[PATCH v1] sched: fix nohz idle load balancer issues

* [PATCH v1] sched: fix nohz idle load balancer issues
@ 2011-09-26 11:50 Srivatsa Vaddagiri
  2011-09-26 12:01 ` Srivatsa Vaddagiri
                   ` (2 more replies)
  0 siblings, 3 replies; 17+ messages in thread
From: Srivatsa Vaddagiri @ 2011-09-26 11:50 UTC (permalink / raw)
  To: Peter Zijlstra, Paul Turner, Venki Pallipadi, Ingo Molnar,
	Vaidyanathan Srinivasan, Kamalesh Babulal
  Cc: linux-kernel

While trying to test recently introduced cpu bandwidth control feature for
non-realtime tasks, we noticed "more than expected" idle time, which
reduced considerably when booted with nohz=off.
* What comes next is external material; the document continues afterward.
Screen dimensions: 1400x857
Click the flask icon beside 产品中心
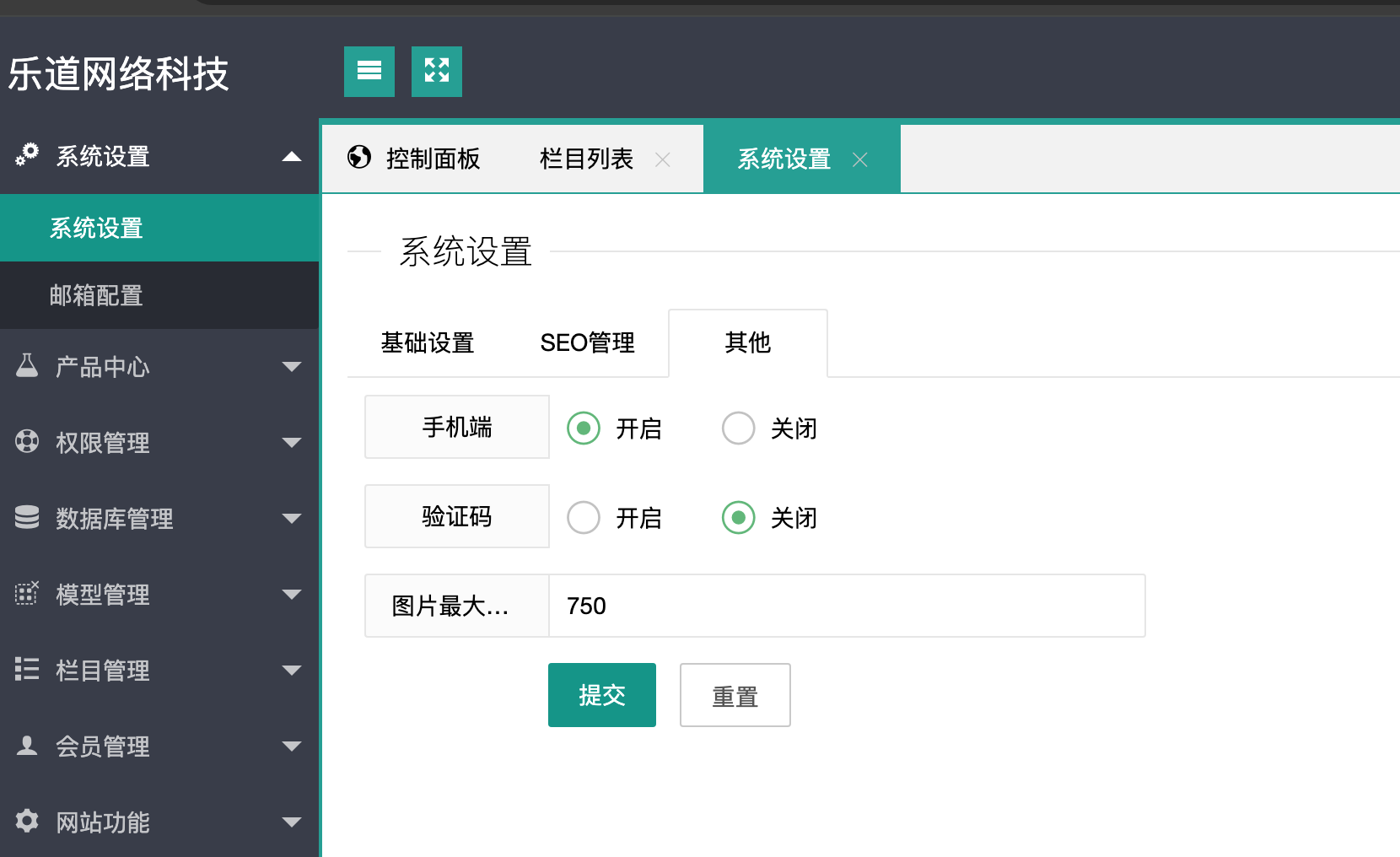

This patch is an attempt
to fix that discrepancy so that we see little variance in idle time between
nohz=on and nohz=off.

Test setup:

Machine : 16-cpus (2 Quad-core w/ HT enabled)
Kernel  : Latest code (HEAD at 6e8d0472ea63969e2df77c7e84741495fedf7d9b) found 
	  at git://tesla.tglx.de/git/linux-2.6-tip

Cgroups :

5 in number (/L1/L2/C1 - /L1/L2/C5), each having {2, 2, 4, 8, 16} tasks
respectively. /L1 and /L2 were added to the hierarchy to mimic cgroup hierarchy 
created by libvirt and otherwise do not contain any tasks. Each cgroup has 
cpu.shares proportional to # of tasks in it. For ex: /L1/L2/C1's cpu.shares =
2 * 1024 = 2048, C3's cpu.shares = 4096 etc. Further, each task is placed in its
own (sub-)cgroup with default shares of 1024 and a capped usage of 50% CPU.
  
        /L1/L2/C1/C1_1/Task1  -> capped at 50% cpu usage
        /L1/L2/C1/C1_2/Task2  -> capped at 50% cpu usage
        /L1/L2/C2/C2_1/Task3  -> capped at 50% cpu usage
        /L1/L2/C2/C2_2/Task3  -> capped at 50% cpu usage
        /L1/L2/C3/C3_1/Task4  -> capped at 50% cpu usage
        /L1/L2/C3/C3_2/Task4  -> capped at 50% cpu usage
        /L1/L2/C3/C3_3/Task4  -> capped at 50% cpu usage
        /L1/L2/C3/C3_4/Task4  -> capped at 50% cpu usage
        ...
        /L1/L2/C5/C5_16/Task32 -> capped at 50% cpu usage

So we have 32 tasks, each capped at 50% CPU usage, run on a 16-CPU
system, which one may expect to consume all CPU resource leaving no idle
time. While that may be "insane" expectation, the goal is to minimize idle time
in this situation as much as possible.

I am using a slightly modified script provided at
https://lkml.org/lkml/2011/6/7/352 for generating this test scenario -
can make that available if required.

Idle time was sampled every second (using vmstat) over a window of 60 seconds
and was found as below:

Idle time 		Average	 Std-deviation	 Min	Max
============================================================

nohz=off		4%        0.5%           3%      5%
nohz=on	 		10% 	  2.4% 		 5%	 18%
nohz=on + patch		5.3%      1.3%		 3%      9%

The patch cuts down idle time significantly when kernel is booted 
with 'nohz=on' (which is good for saving power when idle).

Description of the patch
========================

Reviewing idle load balancer code and testing it with some
trace_printk(), I observed the following:

1. I had put a trace_printk() in nohz_idle_balance() as below:

	nohz_idle_balance()
	{

	if (idle != CPU_IDLE || !this_rq->nohz_balance_kick)
		return;

	..

		trace_printk("Running rebalance for %d\n", balance_cpu);

		rebalance_domains(balance_cpu, CPU_IDLE);
	}

    I *never* got that printed during the test. Further investigation
    revealed that ilb_cpu was bailing out early because idle =
    CPU_NOT_IDLE i.e ilb_cpu was no longer idle_at_tick by the time it
    got around to handle the kick. As a result, no one was truly
    doing a load balance on behalf of sleeping idle cpus.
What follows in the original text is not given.